- Šentvid pri Zavodnju Location in Slovenia
- Coordinates: 46°26′2.5″N 14°58′30.56″E﻿ / ﻿46.434028°N 14.9751556°E
- Country: Slovenia
- Traditional region: Styria
- Statistical region: Savinja
- Municipality: Šoštanj

Area
- • Total: 9.31 km^{2} (3.59 sq mi)
- Elevation: 987.6 m (3,240.2 ft)

Population (2002)
- • Total: 46

= Šentvid pri Zavodnju =

Šentvid pri Zavodnju (/sl/ or /sl/) is a dispersed settlement in the Municipality of Šoštanj in northern Slovenia. It lies in the Mozirje Hills (Mozirske planine) northwest of the town of Šoštanj. The area is part of the traditional region of Styria.
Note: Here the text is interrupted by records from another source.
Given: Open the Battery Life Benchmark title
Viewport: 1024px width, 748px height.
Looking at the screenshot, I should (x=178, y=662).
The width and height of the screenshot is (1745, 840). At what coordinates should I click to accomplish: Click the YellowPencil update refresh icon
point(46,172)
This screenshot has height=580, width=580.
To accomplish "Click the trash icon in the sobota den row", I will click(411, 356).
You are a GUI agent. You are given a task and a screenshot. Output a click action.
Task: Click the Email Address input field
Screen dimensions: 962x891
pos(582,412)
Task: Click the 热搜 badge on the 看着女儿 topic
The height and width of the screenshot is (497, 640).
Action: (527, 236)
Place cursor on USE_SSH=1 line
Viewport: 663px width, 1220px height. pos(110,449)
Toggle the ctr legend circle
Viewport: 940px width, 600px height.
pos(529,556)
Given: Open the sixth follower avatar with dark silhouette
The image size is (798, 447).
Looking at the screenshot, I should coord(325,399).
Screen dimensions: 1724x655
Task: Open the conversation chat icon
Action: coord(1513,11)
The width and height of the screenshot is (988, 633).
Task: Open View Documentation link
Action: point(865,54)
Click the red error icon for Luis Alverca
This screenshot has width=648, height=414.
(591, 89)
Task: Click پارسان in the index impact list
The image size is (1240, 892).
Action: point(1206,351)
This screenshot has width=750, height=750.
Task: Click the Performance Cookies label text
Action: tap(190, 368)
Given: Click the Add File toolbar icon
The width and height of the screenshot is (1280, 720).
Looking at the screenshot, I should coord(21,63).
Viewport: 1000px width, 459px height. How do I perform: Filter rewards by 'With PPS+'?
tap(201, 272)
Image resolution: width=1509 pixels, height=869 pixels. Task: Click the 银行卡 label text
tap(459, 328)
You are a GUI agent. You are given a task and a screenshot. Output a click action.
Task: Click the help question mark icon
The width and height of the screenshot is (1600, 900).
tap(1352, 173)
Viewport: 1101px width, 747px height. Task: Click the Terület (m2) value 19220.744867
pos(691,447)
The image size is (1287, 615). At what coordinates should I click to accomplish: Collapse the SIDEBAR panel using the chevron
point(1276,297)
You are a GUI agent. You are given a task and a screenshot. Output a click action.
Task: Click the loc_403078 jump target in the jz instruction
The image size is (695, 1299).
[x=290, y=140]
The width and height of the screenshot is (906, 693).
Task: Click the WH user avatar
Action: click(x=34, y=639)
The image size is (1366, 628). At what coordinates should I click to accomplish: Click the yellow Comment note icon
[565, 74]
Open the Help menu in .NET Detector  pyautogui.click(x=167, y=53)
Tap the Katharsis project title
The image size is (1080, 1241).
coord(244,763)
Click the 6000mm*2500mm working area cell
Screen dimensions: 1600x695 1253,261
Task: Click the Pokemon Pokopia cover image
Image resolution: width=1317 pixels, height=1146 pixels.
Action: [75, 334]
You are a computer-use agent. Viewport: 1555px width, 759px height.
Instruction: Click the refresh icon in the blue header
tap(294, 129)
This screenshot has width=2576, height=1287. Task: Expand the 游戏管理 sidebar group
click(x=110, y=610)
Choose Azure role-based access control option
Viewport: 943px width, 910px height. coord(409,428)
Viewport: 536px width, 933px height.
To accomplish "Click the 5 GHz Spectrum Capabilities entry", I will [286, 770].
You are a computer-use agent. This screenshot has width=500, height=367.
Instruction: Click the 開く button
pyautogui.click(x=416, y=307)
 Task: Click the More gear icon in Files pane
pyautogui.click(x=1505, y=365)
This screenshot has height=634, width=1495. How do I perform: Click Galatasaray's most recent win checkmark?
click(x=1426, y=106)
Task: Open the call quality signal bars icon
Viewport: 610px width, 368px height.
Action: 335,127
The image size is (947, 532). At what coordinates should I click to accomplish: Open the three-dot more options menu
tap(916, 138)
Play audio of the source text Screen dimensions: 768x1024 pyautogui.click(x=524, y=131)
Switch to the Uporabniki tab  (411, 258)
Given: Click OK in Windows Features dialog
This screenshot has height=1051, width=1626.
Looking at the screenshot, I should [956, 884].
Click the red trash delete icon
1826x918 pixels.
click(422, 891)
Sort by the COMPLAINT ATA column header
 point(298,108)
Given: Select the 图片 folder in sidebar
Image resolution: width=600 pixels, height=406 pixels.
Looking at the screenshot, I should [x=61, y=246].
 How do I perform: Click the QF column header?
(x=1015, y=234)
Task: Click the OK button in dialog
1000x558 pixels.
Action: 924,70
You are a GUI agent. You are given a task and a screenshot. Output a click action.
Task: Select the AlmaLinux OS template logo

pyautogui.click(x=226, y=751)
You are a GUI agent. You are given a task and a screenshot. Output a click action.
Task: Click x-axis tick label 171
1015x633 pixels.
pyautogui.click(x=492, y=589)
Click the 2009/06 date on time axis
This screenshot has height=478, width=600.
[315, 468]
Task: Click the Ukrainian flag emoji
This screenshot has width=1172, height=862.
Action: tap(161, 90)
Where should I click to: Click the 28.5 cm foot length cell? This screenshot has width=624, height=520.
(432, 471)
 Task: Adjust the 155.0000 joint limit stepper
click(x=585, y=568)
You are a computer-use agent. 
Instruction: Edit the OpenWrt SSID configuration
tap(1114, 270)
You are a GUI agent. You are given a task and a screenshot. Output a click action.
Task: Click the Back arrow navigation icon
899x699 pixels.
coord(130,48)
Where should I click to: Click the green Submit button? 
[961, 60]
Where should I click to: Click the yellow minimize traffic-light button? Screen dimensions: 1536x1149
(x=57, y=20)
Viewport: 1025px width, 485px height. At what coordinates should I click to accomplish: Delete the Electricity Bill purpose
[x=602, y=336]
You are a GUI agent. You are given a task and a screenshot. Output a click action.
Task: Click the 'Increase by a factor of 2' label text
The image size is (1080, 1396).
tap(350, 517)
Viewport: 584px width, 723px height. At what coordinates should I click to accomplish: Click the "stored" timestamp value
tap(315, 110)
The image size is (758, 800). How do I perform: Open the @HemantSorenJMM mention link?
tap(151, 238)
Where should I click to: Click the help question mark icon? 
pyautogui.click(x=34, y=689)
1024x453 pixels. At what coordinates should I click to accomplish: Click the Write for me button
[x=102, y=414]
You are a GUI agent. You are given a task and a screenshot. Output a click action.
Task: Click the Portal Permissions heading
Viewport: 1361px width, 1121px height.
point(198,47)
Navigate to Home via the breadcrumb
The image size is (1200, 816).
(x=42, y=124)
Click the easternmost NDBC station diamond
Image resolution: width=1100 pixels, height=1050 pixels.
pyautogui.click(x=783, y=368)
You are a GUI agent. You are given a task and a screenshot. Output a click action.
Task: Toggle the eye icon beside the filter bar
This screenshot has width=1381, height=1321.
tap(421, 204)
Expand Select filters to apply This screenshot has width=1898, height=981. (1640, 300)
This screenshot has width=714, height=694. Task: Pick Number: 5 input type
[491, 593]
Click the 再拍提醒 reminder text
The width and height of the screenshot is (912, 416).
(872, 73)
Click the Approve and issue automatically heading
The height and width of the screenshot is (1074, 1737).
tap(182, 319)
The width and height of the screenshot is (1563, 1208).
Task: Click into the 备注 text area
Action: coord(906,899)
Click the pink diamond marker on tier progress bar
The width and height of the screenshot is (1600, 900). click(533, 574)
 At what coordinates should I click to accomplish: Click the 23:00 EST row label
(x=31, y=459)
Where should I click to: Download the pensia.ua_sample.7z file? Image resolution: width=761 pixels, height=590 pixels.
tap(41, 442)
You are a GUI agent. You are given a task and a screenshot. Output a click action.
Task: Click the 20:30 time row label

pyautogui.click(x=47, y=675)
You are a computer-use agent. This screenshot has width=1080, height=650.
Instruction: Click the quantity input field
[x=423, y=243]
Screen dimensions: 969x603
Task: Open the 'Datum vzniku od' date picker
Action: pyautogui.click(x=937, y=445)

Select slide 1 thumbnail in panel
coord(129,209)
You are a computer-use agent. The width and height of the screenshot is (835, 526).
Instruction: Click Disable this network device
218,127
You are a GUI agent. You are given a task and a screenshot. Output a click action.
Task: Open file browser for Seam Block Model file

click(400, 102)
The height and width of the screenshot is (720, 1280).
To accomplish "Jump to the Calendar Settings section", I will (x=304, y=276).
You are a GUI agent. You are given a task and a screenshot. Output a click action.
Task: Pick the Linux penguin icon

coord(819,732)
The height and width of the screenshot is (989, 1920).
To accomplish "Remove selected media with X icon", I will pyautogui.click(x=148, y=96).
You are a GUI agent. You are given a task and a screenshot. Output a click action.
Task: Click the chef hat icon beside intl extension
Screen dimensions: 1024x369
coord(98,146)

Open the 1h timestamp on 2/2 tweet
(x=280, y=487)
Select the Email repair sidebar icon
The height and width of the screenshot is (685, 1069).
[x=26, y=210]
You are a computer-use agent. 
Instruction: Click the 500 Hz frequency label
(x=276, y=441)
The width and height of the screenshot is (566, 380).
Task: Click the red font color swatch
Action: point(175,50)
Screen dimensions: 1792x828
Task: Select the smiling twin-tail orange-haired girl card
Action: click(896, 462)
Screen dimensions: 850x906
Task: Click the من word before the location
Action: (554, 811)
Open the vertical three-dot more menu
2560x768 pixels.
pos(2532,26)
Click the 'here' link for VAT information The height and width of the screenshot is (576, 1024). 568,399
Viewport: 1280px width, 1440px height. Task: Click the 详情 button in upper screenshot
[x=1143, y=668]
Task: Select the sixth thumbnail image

The entire municipality is now included in the Savinja Statistical Region.

==Name==
The name of the settlement was changed from Sveti Vid pri Zavodnju (literally, 'Saint Vitus near Zavodnje') to Šentvid pri Zavodnju in 1955. The name was changed on the basis of the 1948 Law on Names of Settlements and Designations of Squares, Streets, and Buildings as part of efforts by Slovenia's postwar communist government to remove religious elements from toponyms.

==History==
On 22 February 1944 the Slovene poet and Yugoslav people's hero Karel Destovnik (a.k.a. Kajuh) was killed in fighting with German troops in the hamlet of Žlebnik south of the main settlement. A simple granite block marks the site.